▸ Problem requirements: Could you reproduce the lines below from the one with "Task: Open iGyaan.in" through the one with "The image size is (1008, 422)."? Keep both ends and add nothing.

[Recorded information — start]

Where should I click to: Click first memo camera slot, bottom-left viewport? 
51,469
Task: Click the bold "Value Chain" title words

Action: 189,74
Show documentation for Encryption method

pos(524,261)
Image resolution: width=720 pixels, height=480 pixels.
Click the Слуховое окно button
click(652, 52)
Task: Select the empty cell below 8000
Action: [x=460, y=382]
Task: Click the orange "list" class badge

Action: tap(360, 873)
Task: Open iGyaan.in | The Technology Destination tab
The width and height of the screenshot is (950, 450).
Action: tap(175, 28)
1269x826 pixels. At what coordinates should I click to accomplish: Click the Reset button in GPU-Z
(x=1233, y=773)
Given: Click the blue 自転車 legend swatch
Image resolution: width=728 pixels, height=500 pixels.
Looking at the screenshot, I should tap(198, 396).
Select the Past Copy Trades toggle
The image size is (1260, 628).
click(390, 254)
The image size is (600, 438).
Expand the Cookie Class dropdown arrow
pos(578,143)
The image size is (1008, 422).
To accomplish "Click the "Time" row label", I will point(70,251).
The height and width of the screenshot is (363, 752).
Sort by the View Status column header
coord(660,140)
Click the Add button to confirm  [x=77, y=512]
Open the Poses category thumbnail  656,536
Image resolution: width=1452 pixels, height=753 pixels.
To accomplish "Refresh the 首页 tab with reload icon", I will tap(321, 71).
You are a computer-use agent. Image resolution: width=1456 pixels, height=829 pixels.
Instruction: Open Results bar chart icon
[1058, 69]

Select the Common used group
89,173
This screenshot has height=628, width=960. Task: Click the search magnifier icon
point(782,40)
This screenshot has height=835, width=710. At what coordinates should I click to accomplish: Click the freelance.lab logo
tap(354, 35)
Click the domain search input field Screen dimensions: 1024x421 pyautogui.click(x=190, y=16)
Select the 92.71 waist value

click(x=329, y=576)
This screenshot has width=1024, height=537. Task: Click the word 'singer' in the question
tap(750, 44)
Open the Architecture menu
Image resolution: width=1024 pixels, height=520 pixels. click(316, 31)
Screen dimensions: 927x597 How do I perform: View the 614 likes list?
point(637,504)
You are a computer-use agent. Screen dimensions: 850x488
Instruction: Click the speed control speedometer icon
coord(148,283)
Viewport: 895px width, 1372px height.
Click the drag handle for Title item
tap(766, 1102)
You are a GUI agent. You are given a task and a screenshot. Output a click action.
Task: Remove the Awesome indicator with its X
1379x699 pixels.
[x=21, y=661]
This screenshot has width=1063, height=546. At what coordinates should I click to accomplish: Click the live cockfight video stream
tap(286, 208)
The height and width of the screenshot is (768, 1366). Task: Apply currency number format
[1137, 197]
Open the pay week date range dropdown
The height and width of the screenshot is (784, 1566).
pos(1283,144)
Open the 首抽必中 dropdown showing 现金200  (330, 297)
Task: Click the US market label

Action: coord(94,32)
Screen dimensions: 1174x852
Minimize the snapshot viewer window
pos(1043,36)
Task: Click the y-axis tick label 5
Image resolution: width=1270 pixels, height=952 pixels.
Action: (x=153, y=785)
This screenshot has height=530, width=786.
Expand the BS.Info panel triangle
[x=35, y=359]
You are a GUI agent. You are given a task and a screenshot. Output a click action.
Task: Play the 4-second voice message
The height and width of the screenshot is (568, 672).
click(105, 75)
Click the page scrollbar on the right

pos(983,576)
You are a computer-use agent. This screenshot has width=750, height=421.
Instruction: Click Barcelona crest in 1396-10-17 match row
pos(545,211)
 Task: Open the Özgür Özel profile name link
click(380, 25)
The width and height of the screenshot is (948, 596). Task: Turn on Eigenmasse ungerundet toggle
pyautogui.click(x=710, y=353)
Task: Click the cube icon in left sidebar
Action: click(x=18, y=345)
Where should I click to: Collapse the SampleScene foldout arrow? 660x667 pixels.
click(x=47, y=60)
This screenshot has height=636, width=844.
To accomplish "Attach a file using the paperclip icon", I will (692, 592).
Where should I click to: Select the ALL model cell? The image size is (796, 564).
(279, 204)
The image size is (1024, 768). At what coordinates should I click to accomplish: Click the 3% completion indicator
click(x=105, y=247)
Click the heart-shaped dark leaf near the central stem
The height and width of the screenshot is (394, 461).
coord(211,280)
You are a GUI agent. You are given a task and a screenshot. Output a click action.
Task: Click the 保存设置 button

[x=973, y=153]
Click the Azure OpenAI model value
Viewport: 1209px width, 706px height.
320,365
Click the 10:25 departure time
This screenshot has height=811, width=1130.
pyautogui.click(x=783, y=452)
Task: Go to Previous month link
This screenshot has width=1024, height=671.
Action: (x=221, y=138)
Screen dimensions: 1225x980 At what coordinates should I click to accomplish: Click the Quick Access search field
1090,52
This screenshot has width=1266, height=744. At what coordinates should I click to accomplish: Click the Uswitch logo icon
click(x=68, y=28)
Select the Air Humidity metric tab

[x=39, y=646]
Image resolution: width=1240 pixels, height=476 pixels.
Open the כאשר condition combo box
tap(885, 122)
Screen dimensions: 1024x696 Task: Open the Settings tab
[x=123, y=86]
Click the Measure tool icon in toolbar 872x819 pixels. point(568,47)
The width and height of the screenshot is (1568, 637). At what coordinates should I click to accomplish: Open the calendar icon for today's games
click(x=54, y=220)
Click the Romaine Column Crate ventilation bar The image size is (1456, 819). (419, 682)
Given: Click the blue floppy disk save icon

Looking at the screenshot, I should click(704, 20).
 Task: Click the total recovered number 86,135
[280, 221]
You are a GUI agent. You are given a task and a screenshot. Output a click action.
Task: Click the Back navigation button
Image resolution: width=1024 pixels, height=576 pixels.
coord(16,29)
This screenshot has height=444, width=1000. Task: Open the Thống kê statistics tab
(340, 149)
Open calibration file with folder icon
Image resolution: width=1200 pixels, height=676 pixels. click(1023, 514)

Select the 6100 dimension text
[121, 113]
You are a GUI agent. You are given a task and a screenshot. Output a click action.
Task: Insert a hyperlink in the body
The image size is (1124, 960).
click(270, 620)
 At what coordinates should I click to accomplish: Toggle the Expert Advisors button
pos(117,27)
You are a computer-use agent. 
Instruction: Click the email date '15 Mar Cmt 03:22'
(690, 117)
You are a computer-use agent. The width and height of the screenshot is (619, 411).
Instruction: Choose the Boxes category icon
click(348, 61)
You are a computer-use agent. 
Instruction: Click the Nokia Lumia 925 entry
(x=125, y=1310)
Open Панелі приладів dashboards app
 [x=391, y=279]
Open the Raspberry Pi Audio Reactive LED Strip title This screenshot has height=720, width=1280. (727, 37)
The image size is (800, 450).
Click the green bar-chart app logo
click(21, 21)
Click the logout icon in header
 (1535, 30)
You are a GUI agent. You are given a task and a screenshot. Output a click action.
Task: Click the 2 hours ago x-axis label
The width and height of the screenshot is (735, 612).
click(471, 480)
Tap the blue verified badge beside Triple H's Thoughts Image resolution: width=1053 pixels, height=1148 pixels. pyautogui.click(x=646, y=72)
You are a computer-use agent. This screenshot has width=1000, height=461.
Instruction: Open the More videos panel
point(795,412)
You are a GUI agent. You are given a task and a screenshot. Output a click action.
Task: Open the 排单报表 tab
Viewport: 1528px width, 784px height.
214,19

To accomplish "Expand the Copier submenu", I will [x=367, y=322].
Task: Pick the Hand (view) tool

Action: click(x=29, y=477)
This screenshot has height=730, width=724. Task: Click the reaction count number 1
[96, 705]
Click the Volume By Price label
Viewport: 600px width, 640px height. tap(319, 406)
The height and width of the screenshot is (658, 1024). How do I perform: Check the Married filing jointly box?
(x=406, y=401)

[Recorded information — finish]

▸ Answer space:
Task: Open iGyaan.in | The Technology Destination tab
The width and height of the screenshot is (950, 450).
Action: tap(175, 28)
1269x826 pixels. At what coordinates should I click to accomplish: Click the Reset button in GPU-Z
(x=1233, y=773)
Given: Click the blue 自転車 legend swatch
Image resolution: width=728 pixels, height=500 pixels.
Looking at the screenshot, I should tap(198, 396).
Select the Past Copy Trades toggle
The image size is (1260, 628).
click(390, 254)
The image size is (600, 438).
Expand the Cookie Class dropdown arrow
pos(578,143)
The image size is (1008, 422).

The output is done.